Exercise requirements: Repeat exactly, and only, the lines below starting at the line that contains "This screenshot has width=1896, height=1127." and ending at the line that contains "Task: Open the favorites star icon", inclusive of both.

Given data:
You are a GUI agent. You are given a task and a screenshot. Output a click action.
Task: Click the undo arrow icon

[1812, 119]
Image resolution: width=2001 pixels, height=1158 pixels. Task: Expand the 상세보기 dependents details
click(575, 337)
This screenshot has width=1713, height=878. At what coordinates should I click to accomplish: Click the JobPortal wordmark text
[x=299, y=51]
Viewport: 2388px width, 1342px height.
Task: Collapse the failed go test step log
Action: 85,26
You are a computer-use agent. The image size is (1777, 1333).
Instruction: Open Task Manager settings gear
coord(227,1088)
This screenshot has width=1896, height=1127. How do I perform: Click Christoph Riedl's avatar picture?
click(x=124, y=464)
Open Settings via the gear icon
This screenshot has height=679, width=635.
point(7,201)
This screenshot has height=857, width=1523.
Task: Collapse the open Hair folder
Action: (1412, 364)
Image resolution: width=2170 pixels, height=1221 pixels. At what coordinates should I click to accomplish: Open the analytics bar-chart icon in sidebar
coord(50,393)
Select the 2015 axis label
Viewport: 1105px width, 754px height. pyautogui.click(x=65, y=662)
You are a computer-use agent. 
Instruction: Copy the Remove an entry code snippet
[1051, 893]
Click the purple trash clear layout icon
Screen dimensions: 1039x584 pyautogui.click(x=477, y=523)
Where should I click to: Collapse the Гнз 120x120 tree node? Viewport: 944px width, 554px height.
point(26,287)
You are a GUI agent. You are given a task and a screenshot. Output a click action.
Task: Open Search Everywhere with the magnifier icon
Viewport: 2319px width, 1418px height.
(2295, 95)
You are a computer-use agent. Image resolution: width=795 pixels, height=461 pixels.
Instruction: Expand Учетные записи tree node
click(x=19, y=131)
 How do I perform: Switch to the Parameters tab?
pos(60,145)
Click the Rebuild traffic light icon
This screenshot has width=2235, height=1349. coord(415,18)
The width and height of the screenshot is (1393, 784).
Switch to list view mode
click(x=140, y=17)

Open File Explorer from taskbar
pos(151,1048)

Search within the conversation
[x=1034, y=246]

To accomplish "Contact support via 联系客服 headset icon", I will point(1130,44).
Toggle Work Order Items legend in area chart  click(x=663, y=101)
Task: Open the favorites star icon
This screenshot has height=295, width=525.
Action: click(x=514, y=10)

Task response:
This screenshot has width=1896, height=1127. How do I perform: Click Christoph Riedl's avatar picture?
click(x=124, y=464)
Open Settings via the gear icon
This screenshot has height=679, width=635.
point(7,201)
This screenshot has height=857, width=1523.
Task: Collapse the open Hair folder
Action: (1412, 364)
Image resolution: width=2170 pixels, height=1221 pixels. At what coordinates should I click to accomplish: Open the analytics bar-chart icon in sidebar
coord(50,393)
Select the 2015 axis label
Viewport: 1105px width, 754px height. pyautogui.click(x=65, y=662)
You are a computer-use agent. 
Instruction: Copy the Remove an entry code snippet
[1051, 893]
Click the purple trash clear layout icon
Screen dimensions: 1039x584 pyautogui.click(x=477, y=523)
Where should I click to: Collapse the Гнз 120x120 tree node? Viewport: 944px width, 554px height.
point(26,287)
You are a GUI agent. You are given a task and a screenshot. Output a click action.
Task: Open Search Everywhere with the magnifier icon
Viewport: 2319px width, 1418px height.
(2295, 95)
You are a computer-use agent. Image resolution: width=795 pixels, height=461 pixels.
Instruction: Expand Учетные записи tree node
click(x=19, y=131)
 How do I perform: Switch to the Parameters tab?
pos(60,145)
Click the Rebuild traffic light icon
This screenshot has width=2235, height=1349. coord(415,18)
The width and height of the screenshot is (1393, 784).
Switch to list view mode
click(x=140, y=17)

Open File Explorer from taskbar
pos(151,1048)

Search within the conversation
[x=1034, y=246]

To accomplish "Contact support via 联系客服 headset icon", I will point(1130,44).
Toggle Work Order Items legend in area chart  click(x=663, y=101)
Task: Open the favorites star icon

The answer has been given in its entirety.